The campaign stubbornly failed to move the opinion polls, Sinn Féin remaining deadlocked with both of the two main government parties, Fianna Fáil and Fine Gael (who between them have been in power since the independence of the then Irish Free State in 1922). An exit poll on Friday, 29 November showed Sinn Féin ahead of Fine Gael by a hair, with Fianna Fáil close behind.
Shift From 90 Years of Dominance
As the results started to come in on Saturday, 30 November, however, it turned out that exactly the reverse was the case. At the time of this writing—Monday, 2 December—Fianna Fáil, who sit with the liberal Renew group in the European Parliament and are members of the Alliance of Liberals and Democrats for Europe Party (ALDE), are ahead with 21.9% of the votes and 48 seats; Fine Gael, who are part of the centre-right European People’s Party, are second on vote share with 20.8% and 38 seats; Sinn Féin came third with 19.0%, but nipped ahead of Fine Gael with 39 seats. All have won more seats than in 2020, thanks to the expansion of the Dáil. Fianna Fáil leader Micheal Martin is certain to lead the next government as taioseach, having already held the position from 2020 to 2022.
For the two government parties, it is a very small decline from their 2020 results, not quite bucking the trend for incumbents suffering in 2024; for Sinn Féin, it’s a more significant drop of 5%. The numbers don’t reflect a significant turnover in personnel—almost half of Fine Gael’s TDs are new to the system, and a number of veterans from other parties retired or were defeated. However, the anticipated surge of support for the far right never happened, and although the gangland chief polled well in central Dublin, he lost to the Labour Party after the necessary votes had been transferred. Immigration turned out not to be such a big concern for voters.

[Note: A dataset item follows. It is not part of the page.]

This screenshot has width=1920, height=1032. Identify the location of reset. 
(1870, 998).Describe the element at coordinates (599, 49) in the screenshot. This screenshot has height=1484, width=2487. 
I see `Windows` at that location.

The two main parties in the outgoing government together have 86 seats, not quite the magic 88 needed for a majority in the 174-seat Dáil chamber. Their junior coalition partner, the Green Party, had a very bad election, losing all but one of their 12 seats, perhaps indicating that cost-of-living issues now trump climate change for voters. It seems likely that out of more than 20 TDs elected as independents and from micro-parties, a sufficient handful will be found whose price for supporting a Fianna Fáil-Fine Gael coalition government can easily be afforded by the coalition partners.
There has been some speculation that a new government coalition could include two centre-left parties with 11 seats each, the Social Democrats—whose leader actually gave birth on election day—and the Labour Party. There are clearly currents of thought in both parties leading in that direction. It seems more probable, however, that they will prefer to stay in opposition and build for a future left-wing alternative, implicitly with Sinn Fein and the even harder left People Before Profit—though the positions of the various left parties may be tough to reconcile even in opposition, never mind in a potential future government.
So, after a volatile period for Irish politics since the havoc wrought by the 2008 financial crisis, the electorate this time seems to have settled for continuity. Irish politics has shifted from 90 years of domination by two large parties, to a situation where there are three medium-sized parties and some smaller centre-left and left minor parties, whose support is primarily urban.
One veteran commentator quipped that “there is plenty of opposition to the government, but no alternative.” Sinn Féin remain in the lead in the forced coalition government of Northern Ireland, but their results in the Republic hardly boost the case for an urgent consideration of reunification. The traditional ruling parties have been given another chance; but the voters have given them little room for manoeuvre.